-- START Passage shown --
This is my favorite meal of the year, and I think about it, a lot.
Every part of it brings up some foundational memory of eating with my Grammy or standing over the stove with my Dad, whisking furiously while he sifted flour into the gravy. Also, most of the recipes included are wholesale stolen from my Mother so they’re better than what I make.
Everyone has strong opinions about Thanksgiving fare. Like pineapple on pizza or if beets are just dirt nuggets masquerading as food, there is no one in the middle on the crucial underpinnings of this meal.
The opinions herein are my own. They are not necessarily all the correct ones, but if you follow this guide, you will come up with an offering you can be proud to serve and start making your own tweaks. I would love nothing more than if this was a packet of papers you pull out once a year, scribbled with your notes, and splashed with secret-hidden-my-inlaws-are-here mimosas and gravy of years past. I have a special collection of recipes like this of my own, and I'll do my best to anthologize them here.
What is a printable, you ask? It's basically a file designed to be printed as your secret weapon at Thanksgiving. I mean, it seems like a ridiculous offering on its face, "Here's a .pdf for you to print at home or the office store. You're welcome." But, when I'm really in the weeds cooking, the last thing I want is to be spilling stuff on my laptop or tablet. In a hilarious twist of irony, I have found that my phone doesn't unlock to my face when I'm stressed out, and what's more stressful than when people are due at your house for a huge meal in a few hours?
Scrolling while you have butter-coated fingers, the smoke alarm is going off, and your mother-in-law is asking about your plans for more/any children is about the time you need a sheaf of physical paper to get through tasks and move on. Also, you get this "printable," as a bonus to your premium subscription to my Substack. Considering that cookbooks range from $25 to $35, you get this AND my premium columns. It basically pays for itself.
Thank you for being here and for your support!
-- END Passage shown --
-- START Information provided --
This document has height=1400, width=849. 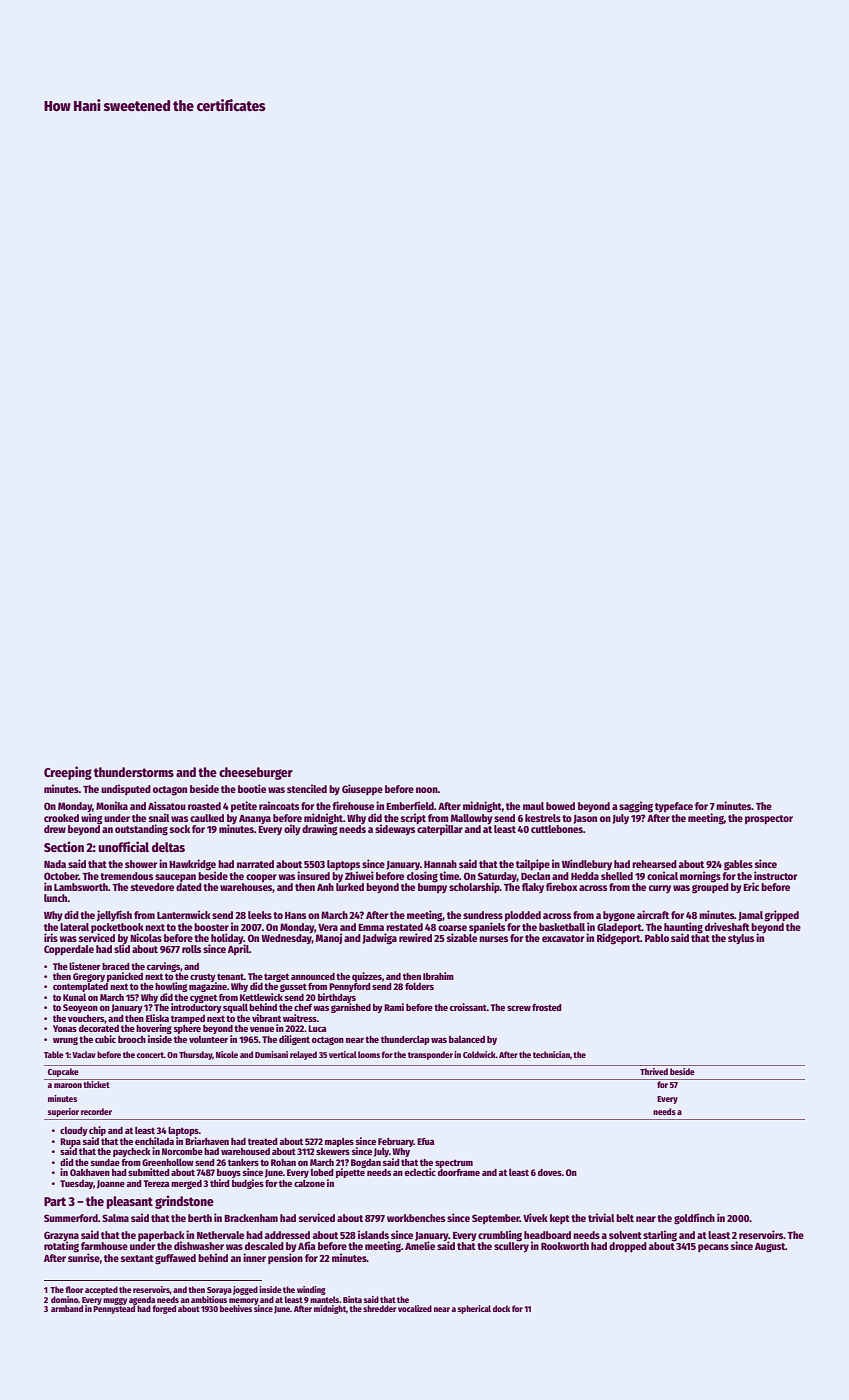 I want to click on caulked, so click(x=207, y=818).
-- END Information provided --
● **What to work on**:
1/ In the Thanksgiving guide introduction, why does the writer prefer a printed file to a screen while cooking? Answer in one to three sentences.
2/ Rewrite the stretch of the Thanksgiving guide introduction from "Everyone has strong" through "of this meal.", putting "holiday cooking" in place of "Thanksgiving fare".

● **Expected outputs**:
1/ When deep in the cooking, the writer doesn't want to spill things on a laptop or tablet. The writer's phone also fails to unlock by face under stress, and scrolling with butter-coated fingers amid other distractions is impractical, so physical paper makes it easier to get through tasks.

2/
Everyone has strong opinions about holiday cooking. Like pineapple on pizza or if beets are just dirt nuggets masquerading as food, there is no one in the middle on the crucial underpinnings of this meal.